[Saved data entries]
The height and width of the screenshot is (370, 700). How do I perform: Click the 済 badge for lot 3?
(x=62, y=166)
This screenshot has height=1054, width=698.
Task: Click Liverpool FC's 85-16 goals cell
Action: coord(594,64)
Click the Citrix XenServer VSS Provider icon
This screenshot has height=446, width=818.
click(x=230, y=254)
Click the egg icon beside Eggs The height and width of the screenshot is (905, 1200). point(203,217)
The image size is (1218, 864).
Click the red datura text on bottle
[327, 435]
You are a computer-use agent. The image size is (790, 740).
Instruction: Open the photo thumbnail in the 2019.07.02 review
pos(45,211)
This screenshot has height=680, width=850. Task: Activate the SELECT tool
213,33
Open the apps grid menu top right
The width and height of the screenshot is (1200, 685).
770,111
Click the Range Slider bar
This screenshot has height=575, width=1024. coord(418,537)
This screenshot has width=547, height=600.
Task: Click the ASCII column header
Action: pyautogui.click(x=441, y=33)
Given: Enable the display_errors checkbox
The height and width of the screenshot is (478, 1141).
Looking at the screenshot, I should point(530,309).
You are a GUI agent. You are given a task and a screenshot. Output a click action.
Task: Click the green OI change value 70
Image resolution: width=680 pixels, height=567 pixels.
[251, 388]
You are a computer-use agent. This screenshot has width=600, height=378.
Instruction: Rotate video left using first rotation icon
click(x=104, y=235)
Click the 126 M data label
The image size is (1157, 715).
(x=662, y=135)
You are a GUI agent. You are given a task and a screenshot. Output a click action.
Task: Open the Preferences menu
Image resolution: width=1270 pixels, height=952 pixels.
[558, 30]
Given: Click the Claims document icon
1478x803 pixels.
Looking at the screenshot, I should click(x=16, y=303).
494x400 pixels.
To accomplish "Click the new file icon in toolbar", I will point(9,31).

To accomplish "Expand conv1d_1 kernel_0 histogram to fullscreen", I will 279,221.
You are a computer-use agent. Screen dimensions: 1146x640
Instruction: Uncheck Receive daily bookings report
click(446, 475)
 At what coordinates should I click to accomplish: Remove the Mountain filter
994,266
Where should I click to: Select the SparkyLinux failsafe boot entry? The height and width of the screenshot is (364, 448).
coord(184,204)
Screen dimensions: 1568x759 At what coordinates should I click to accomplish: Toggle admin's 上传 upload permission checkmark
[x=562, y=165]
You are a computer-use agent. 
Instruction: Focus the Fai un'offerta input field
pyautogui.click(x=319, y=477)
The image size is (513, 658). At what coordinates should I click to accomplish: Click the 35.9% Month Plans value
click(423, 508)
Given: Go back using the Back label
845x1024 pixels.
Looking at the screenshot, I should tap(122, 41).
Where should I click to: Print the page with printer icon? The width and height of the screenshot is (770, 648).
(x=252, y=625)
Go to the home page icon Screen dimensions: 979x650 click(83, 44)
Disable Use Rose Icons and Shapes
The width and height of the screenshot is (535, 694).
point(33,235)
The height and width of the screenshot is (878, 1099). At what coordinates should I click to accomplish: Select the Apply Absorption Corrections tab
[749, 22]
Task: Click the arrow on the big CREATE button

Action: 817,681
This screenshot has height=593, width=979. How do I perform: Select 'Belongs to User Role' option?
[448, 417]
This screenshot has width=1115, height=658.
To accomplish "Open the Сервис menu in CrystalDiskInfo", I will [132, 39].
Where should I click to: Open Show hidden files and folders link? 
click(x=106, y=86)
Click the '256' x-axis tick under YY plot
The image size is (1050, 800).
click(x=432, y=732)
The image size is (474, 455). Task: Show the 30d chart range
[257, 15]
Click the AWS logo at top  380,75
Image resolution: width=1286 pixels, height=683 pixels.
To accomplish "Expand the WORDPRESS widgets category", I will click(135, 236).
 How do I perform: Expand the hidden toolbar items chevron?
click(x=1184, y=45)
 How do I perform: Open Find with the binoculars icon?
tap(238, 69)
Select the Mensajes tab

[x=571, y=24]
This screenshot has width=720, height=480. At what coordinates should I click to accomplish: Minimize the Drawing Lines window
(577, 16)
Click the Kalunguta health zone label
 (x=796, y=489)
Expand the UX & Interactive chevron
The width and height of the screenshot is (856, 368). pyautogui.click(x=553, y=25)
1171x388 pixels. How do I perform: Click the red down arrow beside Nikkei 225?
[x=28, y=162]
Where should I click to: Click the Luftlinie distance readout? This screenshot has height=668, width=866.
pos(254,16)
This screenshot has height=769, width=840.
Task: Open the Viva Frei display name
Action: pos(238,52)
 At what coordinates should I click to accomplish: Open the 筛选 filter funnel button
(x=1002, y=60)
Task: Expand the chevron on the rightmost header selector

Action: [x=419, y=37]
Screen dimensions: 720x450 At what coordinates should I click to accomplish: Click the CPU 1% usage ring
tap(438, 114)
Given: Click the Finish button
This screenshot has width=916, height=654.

| YOUR GOAL |
Write out the records again, exactly as given.

| SOLUTION TO THE PROBLEM |
The height and width of the screenshot is (370, 700). How do I perform: Click the 済 badge for lot 3?
(x=62, y=166)
This screenshot has height=1054, width=698.
Task: Click Liverpool FC's 85-16 goals cell
Action: coord(594,64)
Click the Citrix XenServer VSS Provider icon
This screenshot has height=446, width=818.
click(x=230, y=254)
Click the egg icon beside Eggs The height and width of the screenshot is (905, 1200). point(203,217)
The image size is (1218, 864).
Click the red datura text on bottle
[327, 435]
You are a computer-use agent. The image size is (790, 740).
Instruction: Open the photo thumbnail in the 2019.07.02 review
pos(45,211)
This screenshot has height=680, width=850. Task: Activate the SELECT tool
213,33
Open the apps grid menu top right
The width and height of the screenshot is (1200, 685).
770,111
Click the Range Slider bar
This screenshot has height=575, width=1024. coord(418,537)
This screenshot has width=547, height=600.
Task: Click the ASCII column header
Action: pyautogui.click(x=441, y=33)
Given: Enable the display_errors checkbox
The height and width of the screenshot is (478, 1141).
Looking at the screenshot, I should point(530,309).
You are a GUI agent. You are given a task and a screenshot. Output a click action.
Task: Click the green OI change value 70
Image resolution: width=680 pixels, height=567 pixels.
[251, 388]
You are a computer-use agent. This screenshot has width=600, height=378.
Instruction: Rotate video left using first rotation icon
click(x=104, y=235)
Click the 126 M data label
The image size is (1157, 715).
(x=662, y=135)
You are a GUI agent. You are given a task and a screenshot. Output a click action.
Task: Open the Preferences menu
Image resolution: width=1270 pixels, height=952 pixels.
[558, 30]
Given: Click the Claims document icon
1478x803 pixels.
Looking at the screenshot, I should click(x=16, y=303).
494x400 pixels.
To accomplish "Click the new file icon in toolbar", I will point(9,31).

To accomplish "Expand conv1d_1 kernel_0 histogram to fullscreen", I will 279,221.
You are a computer-use agent. Screen dimensions: 1146x640
Instruction: Uncheck Receive daily bookings report
click(446, 475)
 At what coordinates should I click to accomplish: Remove the Mountain filter
994,266
Where should I click to: Select the SparkyLinux failsafe boot entry? The height and width of the screenshot is (364, 448).
coord(184,204)
Screen dimensions: 1568x759 At what coordinates should I click to accomplish: Toggle admin's 上传 upload permission checkmark
[x=562, y=165]
You are a computer-use agent. 
Instruction: Focus the Fai un'offerta input field
pyautogui.click(x=319, y=477)
The image size is (513, 658). At what coordinates should I click to accomplish: Click the 35.9% Month Plans value
click(423, 508)
Given: Go back using the Back label
845x1024 pixels.
Looking at the screenshot, I should tap(122, 41).
Where should I click to: Print the page with printer icon? The width and height of the screenshot is (770, 648).
(x=252, y=625)
Go to the home page icon Screen dimensions: 979x650 click(83, 44)
Disable Use Rose Icons and Shapes
The width and height of the screenshot is (535, 694).
point(33,235)
The height and width of the screenshot is (878, 1099). At what coordinates should I click to accomplish: Select the Apply Absorption Corrections tab
[749, 22]
Task: Click the arrow on the big CREATE button

Action: 817,681
This screenshot has height=593, width=979. How do I perform: Select 'Belongs to User Role' option?
[448, 417]
This screenshot has width=1115, height=658.
To accomplish "Open the Сервис menu in CrystalDiskInfo", I will [132, 39].
Where should I click to: Open Show hidden files and folders link? 
click(x=106, y=86)
Click the '256' x-axis tick under YY plot
The image size is (1050, 800).
click(x=432, y=732)
The image size is (474, 455). Task: Show the 30d chart range
[257, 15]
Click the AWS logo at top  380,75
Image resolution: width=1286 pixels, height=683 pixels.
To accomplish "Expand the WORDPRESS widgets category", I will click(135, 236).
 How do I perform: Expand the hidden toolbar items chevron?
click(x=1184, y=45)
 How do I perform: Open Find with the binoculars icon?
tap(238, 69)
Select the Mensajes tab

[x=571, y=24]
This screenshot has width=720, height=480. At what coordinates should I click to accomplish: Minimize the Drawing Lines window
(577, 16)
Click the Kalunguta health zone label
 (x=796, y=489)
Expand the UX & Interactive chevron
The width and height of the screenshot is (856, 368). pyautogui.click(x=553, y=25)
1171x388 pixels. How do I perform: Click the red down arrow beside Nikkei 225?
[x=28, y=162]
Where should I click to: Click the Luftlinie distance readout? This screenshot has height=668, width=866.
pos(254,16)
This screenshot has height=769, width=840.
Task: Open the Viva Frei display name
Action: pos(238,52)
 At what coordinates should I click to accomplish: Open the 筛选 filter funnel button
(x=1002, y=60)
Task: Expand the chevron on the rightmost header selector

Action: [x=419, y=37]
Screen dimensions: 720x450 At what coordinates should I click to accomplish: Click the CPU 1% usage ring
tap(438, 114)
Given: Click the Finish button
This screenshot has width=916, height=654.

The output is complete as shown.